Many of the vendors, which included RMD Instruments, Innov-X Systems and Oxford Instruments, echoed Thermo Scientific (maker of the Niton handheld XRF), which noted a common response among users: “We’re not going to do it until we hear of people being fined.”
 
Added Monet MacGillivray of Innov-X, “There aren’t many Martha Stewarts in the industry,” alluding to the lack of a high-profile indictment that might spur wider compliance efforts.
 
Most of the discussion revolved around the capabilities of XRF to detect certain substances, testing standards (another bugaboo), and even determine whether a part is counterfeit.
 
An absence of industry inspection standards is a severe drawback, the representatives agreed.

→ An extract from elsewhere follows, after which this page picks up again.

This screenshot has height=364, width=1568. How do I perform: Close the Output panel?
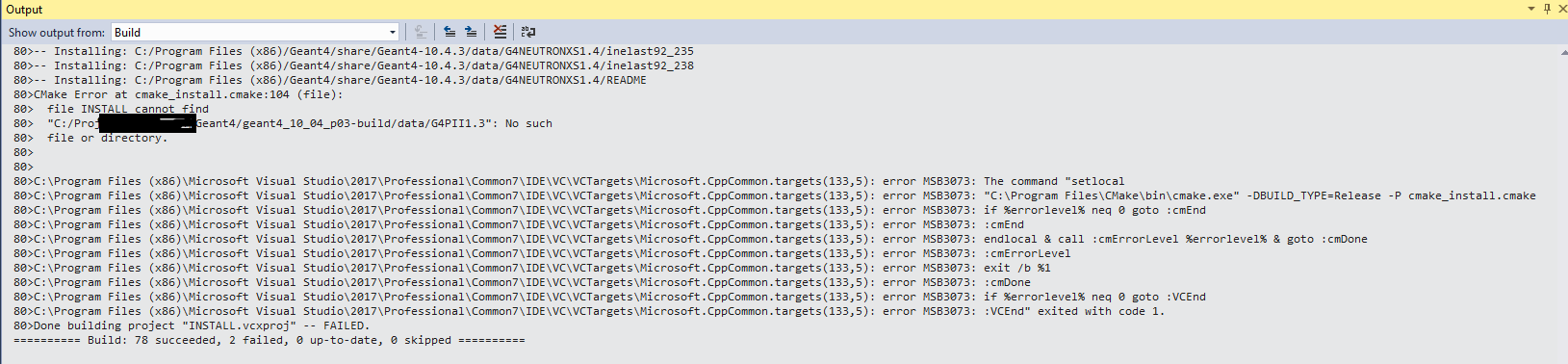pos(1561,9)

As RMD’s Sia Ashfari asserted, “The lack of standards for spot sizes and measurement area are holding back use. For example, a spot size that is too small can lead to inaccurate readings in lead- and tin-rich and starved areas. But if it’s too large, you can’t measure certain components.” In short, spot size needs to be matched to the component, he says, but there aren’t any test standards in place to follow.
 
He also pointed to the inherent conundrum with using “percent of weight” as a metric. “Percent of what?” he asked. For example, would it be the lead? The component? The board?
 
The ISTM is in the early stages of determining XRF test methodologies, but it’s unclear when those guidelines will be brought to the public.
 
Many persons noted the influx of counterfeit or incorrectly marked components into the supply chain, and declared with some surprise that assemblers seem content to rework large numbers of boards after finding bad parts, rather than using XRF to inspect boards and components on the way into the factory.
 
As MacGillivray wryly noted, “People buy XRF for two reasons: to make money, or keep from losing money.”